Outline

548 84 50
                                    

Aku kembali lagi ke toilet. Hanya untuk melihat hasil gambar Aurora yang sedari tadi kupegang.

Goresan itu membuatku tercengang. Sketsa yang dia buat sungguh memiliki karakter yang kental. Hasil goresannya tegas, namun menghasilkan kesan anggun yang cantik, kuat, elegan. Fera yang sedang menikmati es krim cone terlihat begitu cantik, anggun, dan galak di waktu yang bersamaan. Membuat perempuan itu jadi kian menarik dan membuat betah mata terus memandangnya.

Di jurusan ini, aku merasa seperti seseorang yang memiliki bakat visual paling rendah. Maksudku, untuk membuat sketsa saja goresanku sangat biasa sekali. Bahkan mungkin, anak jurusan bahasa Inggris ada yang lebih berbakat, mahir, dan lebih rajin berlatih serta kecanduan membuat sketsa daripada aku yang sudah kuliah tiga tahun lebih di seni rupa.

Aurora menggambar kekasihku seakan dia memang sudah kenal lama dengan Fera, hingga karakter yang dia munculkan benar-benar menunjukkan sisi Fera yang bahkan tidak semua orang bisa paham sisi itu.

Mengapa aku tidak bisa membuat sketsa dengan goresan yang lebih artistik ketimbang mereka? Dasar aku payah.

Aku ingin memajang sketsa ini di kamar, tapi, ah mana mungkin. Fera tidak boleh lihat sketsa ini. Tapi tidak mungkin juga jika aku buang. Aku akan scan sketsa ini nanti setibanya di kamar biar gambarnya bisa abadi di format digital. Tapi untuk karya aslinya, ah.. akan ku simpan di mana?

Ku selipkan kertas ini di buku sketsaku. Lalu aku berjalan pelan menuju sekretariat jurusan dan menemukan Fera yang sedang berbincang dengan beberapa orang yang seangkatan denganku.

Salah seorang temanku menyadari keberadaanku lalu memberi kode pada Fera dengan tatapan matanya yang berulang kali melirik padaku lalu menatap Fera lagi.

Aku tidak mau mengganggu obrolan mereka, sebenarnya. Tapi aku bingung mau menunggu Fera di mana selain di sini. Karena, aku tidak mau duduk di aula depan yang jadi tempat Aurora menghabiskan waktu untuk membaca buku. Sedangkan kursi di depan sekretariat lain penuh. Aku tidak mau duduk di tangga karena ada sepasang kekasih yang sudah menduduki tangga tersebut sebelum aku.

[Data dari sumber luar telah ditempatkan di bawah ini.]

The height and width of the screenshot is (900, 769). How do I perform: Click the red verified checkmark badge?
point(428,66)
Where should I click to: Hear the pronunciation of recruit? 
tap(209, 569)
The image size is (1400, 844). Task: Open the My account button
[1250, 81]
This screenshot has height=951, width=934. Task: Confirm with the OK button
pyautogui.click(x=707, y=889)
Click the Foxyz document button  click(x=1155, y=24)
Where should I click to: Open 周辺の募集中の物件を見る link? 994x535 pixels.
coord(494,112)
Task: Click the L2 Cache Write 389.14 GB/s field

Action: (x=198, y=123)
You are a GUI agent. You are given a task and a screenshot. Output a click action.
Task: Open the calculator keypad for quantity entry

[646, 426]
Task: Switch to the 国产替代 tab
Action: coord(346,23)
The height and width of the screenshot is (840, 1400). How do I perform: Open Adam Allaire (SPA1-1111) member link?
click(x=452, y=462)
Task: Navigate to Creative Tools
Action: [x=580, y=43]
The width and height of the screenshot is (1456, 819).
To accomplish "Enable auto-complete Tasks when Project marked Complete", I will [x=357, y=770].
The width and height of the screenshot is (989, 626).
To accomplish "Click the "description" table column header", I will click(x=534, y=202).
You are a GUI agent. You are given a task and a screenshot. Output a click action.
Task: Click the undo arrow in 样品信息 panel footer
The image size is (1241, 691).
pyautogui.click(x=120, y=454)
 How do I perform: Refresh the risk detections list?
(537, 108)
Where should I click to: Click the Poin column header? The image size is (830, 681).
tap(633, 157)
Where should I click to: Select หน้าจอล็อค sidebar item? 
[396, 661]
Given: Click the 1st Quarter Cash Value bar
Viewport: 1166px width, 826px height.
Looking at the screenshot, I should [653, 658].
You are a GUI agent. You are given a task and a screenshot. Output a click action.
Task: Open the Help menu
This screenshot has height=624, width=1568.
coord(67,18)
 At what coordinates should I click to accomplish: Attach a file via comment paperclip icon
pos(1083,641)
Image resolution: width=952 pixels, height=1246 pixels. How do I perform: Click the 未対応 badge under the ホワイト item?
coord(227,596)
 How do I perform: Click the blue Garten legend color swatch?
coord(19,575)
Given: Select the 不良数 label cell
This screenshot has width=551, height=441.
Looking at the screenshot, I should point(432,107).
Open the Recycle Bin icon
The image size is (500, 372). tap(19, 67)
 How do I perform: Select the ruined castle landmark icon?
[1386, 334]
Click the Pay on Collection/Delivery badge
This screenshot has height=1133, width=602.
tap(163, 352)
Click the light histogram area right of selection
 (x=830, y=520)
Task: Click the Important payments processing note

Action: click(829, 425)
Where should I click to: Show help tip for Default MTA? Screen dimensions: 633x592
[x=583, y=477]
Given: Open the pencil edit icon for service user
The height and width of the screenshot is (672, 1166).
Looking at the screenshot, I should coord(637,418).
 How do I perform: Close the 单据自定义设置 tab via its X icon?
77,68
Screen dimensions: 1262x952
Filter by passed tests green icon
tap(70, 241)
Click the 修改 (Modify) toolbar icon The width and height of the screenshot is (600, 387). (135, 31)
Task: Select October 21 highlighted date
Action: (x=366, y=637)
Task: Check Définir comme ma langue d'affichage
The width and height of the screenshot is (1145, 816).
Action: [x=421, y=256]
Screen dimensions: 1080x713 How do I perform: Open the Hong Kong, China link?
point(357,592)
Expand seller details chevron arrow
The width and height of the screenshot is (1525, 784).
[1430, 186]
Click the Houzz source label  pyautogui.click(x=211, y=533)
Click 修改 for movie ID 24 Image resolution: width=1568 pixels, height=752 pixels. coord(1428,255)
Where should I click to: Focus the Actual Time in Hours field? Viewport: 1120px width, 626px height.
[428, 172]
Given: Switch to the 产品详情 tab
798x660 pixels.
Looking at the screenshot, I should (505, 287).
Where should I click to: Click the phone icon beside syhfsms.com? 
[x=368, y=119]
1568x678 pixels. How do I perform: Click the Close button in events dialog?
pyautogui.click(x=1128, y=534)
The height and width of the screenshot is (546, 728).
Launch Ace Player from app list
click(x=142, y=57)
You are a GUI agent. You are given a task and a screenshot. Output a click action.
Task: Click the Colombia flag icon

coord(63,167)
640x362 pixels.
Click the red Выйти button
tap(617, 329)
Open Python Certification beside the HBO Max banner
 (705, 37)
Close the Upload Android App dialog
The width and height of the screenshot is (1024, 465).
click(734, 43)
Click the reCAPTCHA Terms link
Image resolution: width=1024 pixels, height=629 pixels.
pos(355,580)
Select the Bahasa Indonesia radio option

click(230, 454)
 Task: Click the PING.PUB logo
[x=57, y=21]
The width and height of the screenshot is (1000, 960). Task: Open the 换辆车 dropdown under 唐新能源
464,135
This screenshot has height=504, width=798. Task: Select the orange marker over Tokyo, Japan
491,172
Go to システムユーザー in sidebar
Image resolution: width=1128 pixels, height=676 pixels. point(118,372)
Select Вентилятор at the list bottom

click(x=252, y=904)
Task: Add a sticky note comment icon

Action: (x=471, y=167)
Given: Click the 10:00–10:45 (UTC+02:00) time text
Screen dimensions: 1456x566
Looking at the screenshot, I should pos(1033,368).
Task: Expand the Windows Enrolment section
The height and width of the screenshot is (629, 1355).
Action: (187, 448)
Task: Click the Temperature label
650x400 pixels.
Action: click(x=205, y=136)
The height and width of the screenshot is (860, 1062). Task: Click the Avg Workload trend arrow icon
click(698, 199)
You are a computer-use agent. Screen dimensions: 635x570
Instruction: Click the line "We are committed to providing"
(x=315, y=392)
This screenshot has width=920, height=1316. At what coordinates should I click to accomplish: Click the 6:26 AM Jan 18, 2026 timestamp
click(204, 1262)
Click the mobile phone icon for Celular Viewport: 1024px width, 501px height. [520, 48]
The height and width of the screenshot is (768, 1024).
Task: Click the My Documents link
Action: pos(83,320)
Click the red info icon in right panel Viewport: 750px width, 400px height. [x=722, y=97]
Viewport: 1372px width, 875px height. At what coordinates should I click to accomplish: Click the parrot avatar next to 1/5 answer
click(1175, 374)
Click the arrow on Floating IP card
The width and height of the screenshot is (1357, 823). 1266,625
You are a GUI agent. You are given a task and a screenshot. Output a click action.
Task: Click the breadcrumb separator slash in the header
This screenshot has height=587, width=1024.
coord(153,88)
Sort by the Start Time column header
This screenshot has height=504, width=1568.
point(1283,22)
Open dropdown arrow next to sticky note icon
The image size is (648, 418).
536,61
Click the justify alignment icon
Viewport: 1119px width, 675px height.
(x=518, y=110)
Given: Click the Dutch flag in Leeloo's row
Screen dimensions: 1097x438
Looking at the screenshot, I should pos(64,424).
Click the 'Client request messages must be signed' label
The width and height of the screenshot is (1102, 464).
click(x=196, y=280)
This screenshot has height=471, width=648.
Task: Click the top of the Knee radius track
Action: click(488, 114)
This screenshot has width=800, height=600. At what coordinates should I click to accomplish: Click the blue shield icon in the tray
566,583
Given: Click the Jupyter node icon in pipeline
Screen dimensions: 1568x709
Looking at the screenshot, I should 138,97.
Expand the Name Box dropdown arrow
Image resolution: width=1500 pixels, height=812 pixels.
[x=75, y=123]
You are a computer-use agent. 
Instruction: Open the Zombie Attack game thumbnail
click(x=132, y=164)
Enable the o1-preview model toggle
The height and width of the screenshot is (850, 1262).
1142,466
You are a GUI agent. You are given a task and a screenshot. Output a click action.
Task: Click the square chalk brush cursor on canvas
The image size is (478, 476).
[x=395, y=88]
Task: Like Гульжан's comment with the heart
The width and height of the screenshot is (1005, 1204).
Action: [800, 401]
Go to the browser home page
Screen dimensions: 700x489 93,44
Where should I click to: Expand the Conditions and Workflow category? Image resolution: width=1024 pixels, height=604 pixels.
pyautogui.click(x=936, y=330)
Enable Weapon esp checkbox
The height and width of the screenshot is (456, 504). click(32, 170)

"Katina, tunggu sebentar ya. Tidak akan lama kok." Kata Fera yang langsung menyadari keberadaanku berkat tatapan temanku ini.

"Santai saja, aku cuma mau ikut duduk di sini. Sambil main game." Kuangkat ponselku, menunjukkan layar yang sedang memuat tampilan loading untuk mulai bermain di game mainstream saat ini. PUBG.

Fera tersenyum sambil mengangguk. Dia paham masih punya waktu cukup lama untuk berbincang. Kecuali jika ternyata aku mati di beberapa menit pertama. Tidak sadar ada yang menembak dari belakang, misal? Aku tidak membawa headset dan aku mematikan suara ponsel. Mana tahu kalau ada suara langkah kaki mendekat atau ada suara tembakan bertubi-tubi di sekitar?

Tapi ternyata aku bertahan sampai hampir setengah jam kemudian. Sedang bersembunyi di balik dinding samping jendela. Jadi pemain bertahan yang hanya tinggal dua orang. Tinggal membunuh satu pemain lagi dan aku menang.

"Katina, mau kopi?" Dion, teman sekelasku yang punya rambut ikal dan telinga lebar menghampiriku sambil menyodorkan botol kopi susu yang membuatku ingat pada Aurora.

"Tidak terimakasih. Buat Dion saja." Kataku, menoleh padanya sekilas lalu tersenyum. Saat perhatianku kembali pada permainan, aku langsung menyadari bahwa aku kalah. Tertembak oleh satu-satunya pemain selain aku.

"Yuk kita pulang." Fera langsung menghambur memelukku. Lalu tertawa saat menyadari alasan di balik wajah datar tak bergairah yang kutunjukkan beberapa detik sebelumnya. "Dion! Kamu sadar tidak, karena kamu tadi nawarin dia minum, si Katina ketembak mati di game! Kalah dia."